An Omaha, Nebraska, Wendy's franchise owner is joining the list of restaurants vowing to cut worker hours rather than have them qualify for employer-provided health coverage under Obamacare. That's endangering the livelihoods of around 100 workers who are having their hours cut (managers, of course, are remaining full-time):
The company has announced that all non-management positions will have their hours reduced to 28 a week. Gary Burdette, Vice President of Operations for the local franchise, says the cuts are coming because the new Affordable Health Care Act requires employers to offer health insurance to employees working 32-38 hours a week. Under the current law they are not considered full time and that as a small business owner, he can't afford to stay in operation and pay for everyone's health insurance.

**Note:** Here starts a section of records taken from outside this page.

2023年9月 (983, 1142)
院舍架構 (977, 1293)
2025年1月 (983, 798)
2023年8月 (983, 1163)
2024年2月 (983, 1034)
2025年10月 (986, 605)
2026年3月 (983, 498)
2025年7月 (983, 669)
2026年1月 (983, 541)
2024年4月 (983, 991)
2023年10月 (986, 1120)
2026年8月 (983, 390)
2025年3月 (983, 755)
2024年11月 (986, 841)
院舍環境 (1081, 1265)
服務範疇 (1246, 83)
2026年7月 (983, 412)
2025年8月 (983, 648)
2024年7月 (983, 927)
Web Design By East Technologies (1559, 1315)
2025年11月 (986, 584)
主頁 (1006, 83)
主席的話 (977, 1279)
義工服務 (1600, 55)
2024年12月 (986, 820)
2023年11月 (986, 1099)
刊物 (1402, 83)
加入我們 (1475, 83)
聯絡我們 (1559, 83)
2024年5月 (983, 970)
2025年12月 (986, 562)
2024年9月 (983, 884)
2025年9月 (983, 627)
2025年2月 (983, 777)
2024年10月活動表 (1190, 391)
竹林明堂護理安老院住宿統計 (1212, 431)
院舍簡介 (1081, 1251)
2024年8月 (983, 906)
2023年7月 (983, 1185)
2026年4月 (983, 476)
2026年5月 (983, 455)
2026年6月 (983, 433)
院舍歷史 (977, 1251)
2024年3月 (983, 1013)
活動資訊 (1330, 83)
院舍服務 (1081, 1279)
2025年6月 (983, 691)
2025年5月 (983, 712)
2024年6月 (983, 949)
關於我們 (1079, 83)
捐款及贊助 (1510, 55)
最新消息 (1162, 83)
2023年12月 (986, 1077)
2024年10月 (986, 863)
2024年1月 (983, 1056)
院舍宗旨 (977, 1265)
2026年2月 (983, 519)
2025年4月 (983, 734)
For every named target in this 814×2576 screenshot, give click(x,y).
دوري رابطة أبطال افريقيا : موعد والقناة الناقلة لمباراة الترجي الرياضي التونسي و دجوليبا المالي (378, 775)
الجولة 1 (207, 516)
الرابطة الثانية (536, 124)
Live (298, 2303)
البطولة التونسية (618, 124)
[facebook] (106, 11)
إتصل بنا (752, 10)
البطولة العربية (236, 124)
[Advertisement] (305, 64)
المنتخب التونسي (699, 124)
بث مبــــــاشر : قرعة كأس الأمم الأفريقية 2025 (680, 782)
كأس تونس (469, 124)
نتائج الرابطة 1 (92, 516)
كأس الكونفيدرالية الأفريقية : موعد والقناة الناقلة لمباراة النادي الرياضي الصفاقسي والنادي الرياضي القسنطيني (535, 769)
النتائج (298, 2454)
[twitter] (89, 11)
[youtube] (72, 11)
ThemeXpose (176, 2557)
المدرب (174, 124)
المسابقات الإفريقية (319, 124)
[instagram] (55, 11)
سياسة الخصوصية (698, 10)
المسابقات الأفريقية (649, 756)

There are 11 Wendy's restaurants in the metro. “It has a huge effect on me and pretty much everybody that I work with,” says [hourly worker T.J.] Growbeck, who understands the reasoning and says other part-timers at other fast-food restaurants are facing the same problem. “I'm hoping that I can get some sort of promotion because then I would get my hours, but everybody is shooting for that because of the hours being cut.”
This Wendy's owner has apparently not learned the lesson of Olive Garden and Red Lobster parent company Darden Restaurants, Papa John's, or the Denny's franchise owner who made similar plans, only to have Darden's profits drop 37 percent in the wake of those threats, Papa John's suffer in a brand reputation survey, and the CEO of Denny's tell the franchise owner to quit making the chain look bad. And all of these threats to workers' livelihoods are coming over what would be tiny increases if the costs were passed directly to customers. When Papa John's CEO John Schnatter was trying to really scare people, he said his chain would pass along a 10 to 14 cent increase in the cost of a pizza—less than $22 a year if you ate Papa John's three times every single week. But when Forbes' Caleb Melby did the math on Schnatter's claims, it worked out to less than 5 cents per pizza. Mind you, all of the wailing these chain executives and franchise owners do about how they can't afford health care is suspect to begin with. But when they're not willing to contemplate even the smallest price increases rather than cutting already poorly paid workers down below 30 hours a week and risking what's now been shown to be significant public relations costs, that's a clear statement that this isn't some kind of pure, rational business decision. It's an ideological stance against anything that might benefit the low-wage workers on whom the fast food industry relies.